Project Details
Description
Prostate cancer is the most common non-skin cancer and the third leading cause of cancer mortality in American men. While prostate cancer is detected early, it remains a challenge to distinguish between aggressive and indolent forms of the disease, and to make the best therapy choice for individual patients at early stages of the disease.
It is a widely accepted concept that gaining knowledge about the status of cancer in individual patients through defining molecular signatures may complement and improve current traditional prognosis and therapy decisions. In prostate cancer, prognostic and therapeutic molecular markers are currently not entered the general clinical practice. This proposal, based on the unique resources and ongoing translational research endeavors of the Center for Prostate Diseases where we have developed a functionally relevant panel of genes for prostate cancer prognosis and therapeutic stratification.
Initially, prostate cancer development is driven by the male hormone androgen through the androgen receptor. However, in some patients androgen receptor becomes dysfunctional at late stages of tumorigenesis. These patients are more likely to die from prostate cancer through generally incurable metastasis. Early knowledge of the androgen receptor dysfunctions -- what would make prostate tumors refractory to routine androgen ablation therapy -- should help in patient stratification for other emerging therapeutic strategies.

* _Task to complete_
List every different word in the project description above that ends in "ly." Ignore capitalization and give each word once.

Saved data entries
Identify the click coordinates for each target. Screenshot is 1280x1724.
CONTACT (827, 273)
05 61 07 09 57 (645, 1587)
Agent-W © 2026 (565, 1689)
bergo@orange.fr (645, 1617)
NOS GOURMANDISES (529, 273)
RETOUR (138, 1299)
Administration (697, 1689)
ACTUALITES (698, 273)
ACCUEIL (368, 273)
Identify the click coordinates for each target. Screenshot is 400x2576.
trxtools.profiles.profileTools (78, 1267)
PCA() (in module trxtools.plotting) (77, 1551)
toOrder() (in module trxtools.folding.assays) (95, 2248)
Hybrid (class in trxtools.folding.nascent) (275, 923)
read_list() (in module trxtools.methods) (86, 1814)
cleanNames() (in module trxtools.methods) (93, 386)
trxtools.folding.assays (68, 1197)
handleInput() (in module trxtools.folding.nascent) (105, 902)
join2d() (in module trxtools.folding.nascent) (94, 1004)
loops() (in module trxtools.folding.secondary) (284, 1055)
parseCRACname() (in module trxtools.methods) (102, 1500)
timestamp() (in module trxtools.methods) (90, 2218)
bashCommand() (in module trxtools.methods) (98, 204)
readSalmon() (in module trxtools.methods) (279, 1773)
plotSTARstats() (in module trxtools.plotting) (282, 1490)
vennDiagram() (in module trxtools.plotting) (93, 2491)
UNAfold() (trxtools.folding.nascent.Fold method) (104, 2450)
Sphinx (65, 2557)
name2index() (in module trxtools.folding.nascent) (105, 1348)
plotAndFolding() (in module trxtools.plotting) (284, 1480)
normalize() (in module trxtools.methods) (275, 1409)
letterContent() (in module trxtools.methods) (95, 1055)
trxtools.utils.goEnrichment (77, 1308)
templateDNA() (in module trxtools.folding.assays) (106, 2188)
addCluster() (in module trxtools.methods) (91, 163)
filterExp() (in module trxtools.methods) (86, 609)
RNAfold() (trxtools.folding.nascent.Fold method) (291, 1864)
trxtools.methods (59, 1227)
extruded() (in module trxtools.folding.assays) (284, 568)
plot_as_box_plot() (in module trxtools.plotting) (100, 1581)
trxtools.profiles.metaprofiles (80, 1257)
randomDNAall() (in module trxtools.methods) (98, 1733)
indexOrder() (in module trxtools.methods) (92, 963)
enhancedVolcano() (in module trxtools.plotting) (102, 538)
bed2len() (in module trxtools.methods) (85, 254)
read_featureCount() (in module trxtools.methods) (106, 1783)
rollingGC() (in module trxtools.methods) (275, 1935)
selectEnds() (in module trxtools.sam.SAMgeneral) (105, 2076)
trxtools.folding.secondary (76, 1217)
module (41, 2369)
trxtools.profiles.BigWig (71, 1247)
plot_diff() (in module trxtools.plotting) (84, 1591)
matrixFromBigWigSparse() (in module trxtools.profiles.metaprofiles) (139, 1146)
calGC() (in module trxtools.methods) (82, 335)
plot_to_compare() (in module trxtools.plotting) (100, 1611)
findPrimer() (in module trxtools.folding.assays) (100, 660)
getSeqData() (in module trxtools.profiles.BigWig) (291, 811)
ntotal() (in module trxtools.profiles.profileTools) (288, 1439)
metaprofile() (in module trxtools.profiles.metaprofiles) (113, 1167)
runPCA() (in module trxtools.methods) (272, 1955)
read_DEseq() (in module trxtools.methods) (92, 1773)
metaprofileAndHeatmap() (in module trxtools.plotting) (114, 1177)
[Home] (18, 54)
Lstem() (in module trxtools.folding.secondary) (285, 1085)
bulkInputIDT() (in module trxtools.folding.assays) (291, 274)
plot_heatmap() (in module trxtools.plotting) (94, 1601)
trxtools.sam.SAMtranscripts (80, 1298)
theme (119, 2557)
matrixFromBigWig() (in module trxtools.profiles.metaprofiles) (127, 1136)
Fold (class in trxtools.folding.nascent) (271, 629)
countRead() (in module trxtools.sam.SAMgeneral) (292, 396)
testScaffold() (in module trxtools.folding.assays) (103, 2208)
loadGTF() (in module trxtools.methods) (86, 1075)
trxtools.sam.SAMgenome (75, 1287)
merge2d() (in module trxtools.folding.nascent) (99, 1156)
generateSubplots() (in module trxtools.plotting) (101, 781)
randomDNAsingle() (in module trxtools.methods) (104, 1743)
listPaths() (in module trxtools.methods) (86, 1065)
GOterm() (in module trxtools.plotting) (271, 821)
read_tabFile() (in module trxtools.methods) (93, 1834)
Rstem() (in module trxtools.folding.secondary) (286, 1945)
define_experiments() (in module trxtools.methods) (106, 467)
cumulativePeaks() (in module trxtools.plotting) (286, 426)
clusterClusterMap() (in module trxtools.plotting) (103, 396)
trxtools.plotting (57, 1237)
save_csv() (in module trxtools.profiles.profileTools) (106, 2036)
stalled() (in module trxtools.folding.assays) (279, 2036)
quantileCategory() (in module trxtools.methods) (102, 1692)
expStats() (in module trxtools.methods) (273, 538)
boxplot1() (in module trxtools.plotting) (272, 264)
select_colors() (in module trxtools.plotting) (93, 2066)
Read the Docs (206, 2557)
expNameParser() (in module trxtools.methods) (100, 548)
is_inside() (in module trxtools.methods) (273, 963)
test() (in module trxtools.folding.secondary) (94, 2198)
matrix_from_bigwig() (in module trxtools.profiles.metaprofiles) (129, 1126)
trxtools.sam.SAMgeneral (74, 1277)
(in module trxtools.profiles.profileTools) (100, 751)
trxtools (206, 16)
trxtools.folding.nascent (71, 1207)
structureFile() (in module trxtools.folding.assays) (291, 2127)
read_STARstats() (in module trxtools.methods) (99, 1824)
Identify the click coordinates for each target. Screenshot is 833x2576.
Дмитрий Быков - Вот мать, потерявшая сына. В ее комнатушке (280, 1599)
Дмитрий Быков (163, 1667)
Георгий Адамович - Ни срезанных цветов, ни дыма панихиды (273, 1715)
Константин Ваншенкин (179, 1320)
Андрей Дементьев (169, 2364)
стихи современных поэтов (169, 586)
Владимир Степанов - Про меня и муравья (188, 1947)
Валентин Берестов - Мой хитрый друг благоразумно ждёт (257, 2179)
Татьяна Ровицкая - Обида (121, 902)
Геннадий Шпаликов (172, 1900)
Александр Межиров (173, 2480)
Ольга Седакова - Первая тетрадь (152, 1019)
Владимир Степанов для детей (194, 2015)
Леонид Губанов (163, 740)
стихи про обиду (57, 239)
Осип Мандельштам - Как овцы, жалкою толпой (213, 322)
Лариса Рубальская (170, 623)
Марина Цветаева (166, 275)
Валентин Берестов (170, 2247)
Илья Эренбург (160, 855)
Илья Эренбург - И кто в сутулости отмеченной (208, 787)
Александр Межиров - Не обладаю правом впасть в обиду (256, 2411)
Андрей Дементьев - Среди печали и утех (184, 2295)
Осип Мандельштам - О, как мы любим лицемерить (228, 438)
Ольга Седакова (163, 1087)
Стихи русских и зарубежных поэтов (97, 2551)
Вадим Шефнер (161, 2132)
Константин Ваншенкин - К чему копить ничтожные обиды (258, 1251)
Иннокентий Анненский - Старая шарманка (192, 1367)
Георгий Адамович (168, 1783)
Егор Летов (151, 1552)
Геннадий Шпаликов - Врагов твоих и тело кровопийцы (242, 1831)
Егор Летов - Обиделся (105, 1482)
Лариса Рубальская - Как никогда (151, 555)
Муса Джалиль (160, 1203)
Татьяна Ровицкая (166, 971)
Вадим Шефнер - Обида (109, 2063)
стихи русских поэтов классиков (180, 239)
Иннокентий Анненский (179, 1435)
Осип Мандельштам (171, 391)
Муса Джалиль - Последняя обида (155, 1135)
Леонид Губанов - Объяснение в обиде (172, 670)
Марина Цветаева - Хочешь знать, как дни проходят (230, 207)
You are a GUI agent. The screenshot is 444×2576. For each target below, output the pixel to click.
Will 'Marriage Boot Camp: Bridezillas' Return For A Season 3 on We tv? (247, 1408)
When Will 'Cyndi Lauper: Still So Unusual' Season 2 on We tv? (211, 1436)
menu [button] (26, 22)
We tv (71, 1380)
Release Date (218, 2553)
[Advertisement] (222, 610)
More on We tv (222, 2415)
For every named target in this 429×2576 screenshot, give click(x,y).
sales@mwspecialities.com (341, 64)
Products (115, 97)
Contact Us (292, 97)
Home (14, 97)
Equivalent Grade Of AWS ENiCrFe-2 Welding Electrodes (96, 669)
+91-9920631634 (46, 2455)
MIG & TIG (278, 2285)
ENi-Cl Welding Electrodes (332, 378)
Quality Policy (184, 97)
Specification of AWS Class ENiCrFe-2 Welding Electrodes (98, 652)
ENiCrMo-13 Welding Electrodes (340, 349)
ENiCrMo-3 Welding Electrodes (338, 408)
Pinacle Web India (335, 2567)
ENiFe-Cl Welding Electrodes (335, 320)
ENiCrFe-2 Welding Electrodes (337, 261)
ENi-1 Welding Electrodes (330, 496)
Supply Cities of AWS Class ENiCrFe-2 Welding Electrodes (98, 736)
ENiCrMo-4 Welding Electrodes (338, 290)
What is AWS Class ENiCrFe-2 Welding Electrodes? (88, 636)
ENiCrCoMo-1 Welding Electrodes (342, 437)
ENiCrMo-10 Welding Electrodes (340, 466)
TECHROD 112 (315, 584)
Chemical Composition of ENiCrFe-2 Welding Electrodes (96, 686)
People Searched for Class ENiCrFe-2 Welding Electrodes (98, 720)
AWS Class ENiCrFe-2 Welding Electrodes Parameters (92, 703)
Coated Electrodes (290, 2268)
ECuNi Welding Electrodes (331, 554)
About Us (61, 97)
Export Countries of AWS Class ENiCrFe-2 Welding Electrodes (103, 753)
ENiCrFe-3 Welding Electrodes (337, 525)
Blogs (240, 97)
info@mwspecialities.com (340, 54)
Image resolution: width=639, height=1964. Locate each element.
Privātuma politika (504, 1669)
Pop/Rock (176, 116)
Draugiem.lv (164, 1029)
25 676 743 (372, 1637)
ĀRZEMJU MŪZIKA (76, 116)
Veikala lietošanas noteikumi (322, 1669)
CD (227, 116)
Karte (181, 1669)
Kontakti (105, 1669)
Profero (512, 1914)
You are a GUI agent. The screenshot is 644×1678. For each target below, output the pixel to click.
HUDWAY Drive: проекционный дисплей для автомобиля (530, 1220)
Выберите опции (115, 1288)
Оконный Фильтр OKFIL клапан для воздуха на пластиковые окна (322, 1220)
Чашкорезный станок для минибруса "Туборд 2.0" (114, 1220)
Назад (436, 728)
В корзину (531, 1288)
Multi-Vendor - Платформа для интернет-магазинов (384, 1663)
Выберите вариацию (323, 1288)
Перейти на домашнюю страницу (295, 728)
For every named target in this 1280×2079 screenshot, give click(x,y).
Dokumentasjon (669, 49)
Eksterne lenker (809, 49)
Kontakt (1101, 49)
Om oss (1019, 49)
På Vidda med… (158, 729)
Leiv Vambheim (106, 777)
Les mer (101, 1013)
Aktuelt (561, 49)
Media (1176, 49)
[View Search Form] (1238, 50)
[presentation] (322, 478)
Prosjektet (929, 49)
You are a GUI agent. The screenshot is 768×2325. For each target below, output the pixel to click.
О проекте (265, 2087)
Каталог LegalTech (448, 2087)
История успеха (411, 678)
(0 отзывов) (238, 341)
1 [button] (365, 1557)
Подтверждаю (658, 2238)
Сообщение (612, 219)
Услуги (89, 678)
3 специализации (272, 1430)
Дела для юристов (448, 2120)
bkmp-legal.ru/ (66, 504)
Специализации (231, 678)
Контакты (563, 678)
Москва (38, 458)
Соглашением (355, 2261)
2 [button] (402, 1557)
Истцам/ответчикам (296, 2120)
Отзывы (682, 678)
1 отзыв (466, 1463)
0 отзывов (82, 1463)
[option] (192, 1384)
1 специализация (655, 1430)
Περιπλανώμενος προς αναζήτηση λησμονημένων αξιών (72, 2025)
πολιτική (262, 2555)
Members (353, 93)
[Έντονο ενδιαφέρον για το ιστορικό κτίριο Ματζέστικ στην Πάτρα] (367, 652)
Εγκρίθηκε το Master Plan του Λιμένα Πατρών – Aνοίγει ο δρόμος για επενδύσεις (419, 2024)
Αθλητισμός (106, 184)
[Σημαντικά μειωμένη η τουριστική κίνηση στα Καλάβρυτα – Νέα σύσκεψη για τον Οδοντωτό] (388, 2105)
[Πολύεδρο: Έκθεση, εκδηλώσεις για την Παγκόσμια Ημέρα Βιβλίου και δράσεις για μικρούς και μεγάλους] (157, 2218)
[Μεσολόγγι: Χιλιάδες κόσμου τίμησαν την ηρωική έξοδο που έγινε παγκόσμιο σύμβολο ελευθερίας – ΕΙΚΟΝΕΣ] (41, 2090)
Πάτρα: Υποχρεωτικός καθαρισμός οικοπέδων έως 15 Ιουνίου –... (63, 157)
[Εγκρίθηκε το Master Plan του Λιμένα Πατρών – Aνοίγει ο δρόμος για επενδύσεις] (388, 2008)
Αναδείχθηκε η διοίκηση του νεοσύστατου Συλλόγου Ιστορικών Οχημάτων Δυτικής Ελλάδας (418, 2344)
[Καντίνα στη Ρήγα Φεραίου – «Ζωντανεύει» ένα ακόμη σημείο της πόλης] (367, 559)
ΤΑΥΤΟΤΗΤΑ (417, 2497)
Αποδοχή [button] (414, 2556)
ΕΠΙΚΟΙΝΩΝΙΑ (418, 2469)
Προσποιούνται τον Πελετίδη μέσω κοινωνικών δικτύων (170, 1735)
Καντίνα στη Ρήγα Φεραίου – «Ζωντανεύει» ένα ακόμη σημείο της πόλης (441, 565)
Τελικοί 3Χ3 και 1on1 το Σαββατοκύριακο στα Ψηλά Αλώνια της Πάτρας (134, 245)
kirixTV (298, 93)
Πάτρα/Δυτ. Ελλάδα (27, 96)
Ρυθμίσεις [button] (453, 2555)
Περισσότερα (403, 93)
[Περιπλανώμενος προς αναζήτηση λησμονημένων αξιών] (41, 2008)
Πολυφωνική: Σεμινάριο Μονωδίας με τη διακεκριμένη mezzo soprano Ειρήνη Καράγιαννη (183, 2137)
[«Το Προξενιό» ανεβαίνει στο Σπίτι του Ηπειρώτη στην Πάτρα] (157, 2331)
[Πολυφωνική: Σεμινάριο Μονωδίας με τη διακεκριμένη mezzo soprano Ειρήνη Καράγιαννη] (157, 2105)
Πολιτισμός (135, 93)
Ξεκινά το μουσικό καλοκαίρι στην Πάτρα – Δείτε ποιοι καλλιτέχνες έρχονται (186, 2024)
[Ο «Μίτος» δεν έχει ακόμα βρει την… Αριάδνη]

* _Output of the task_
early, widely, currently, functionally, initially, likely, generally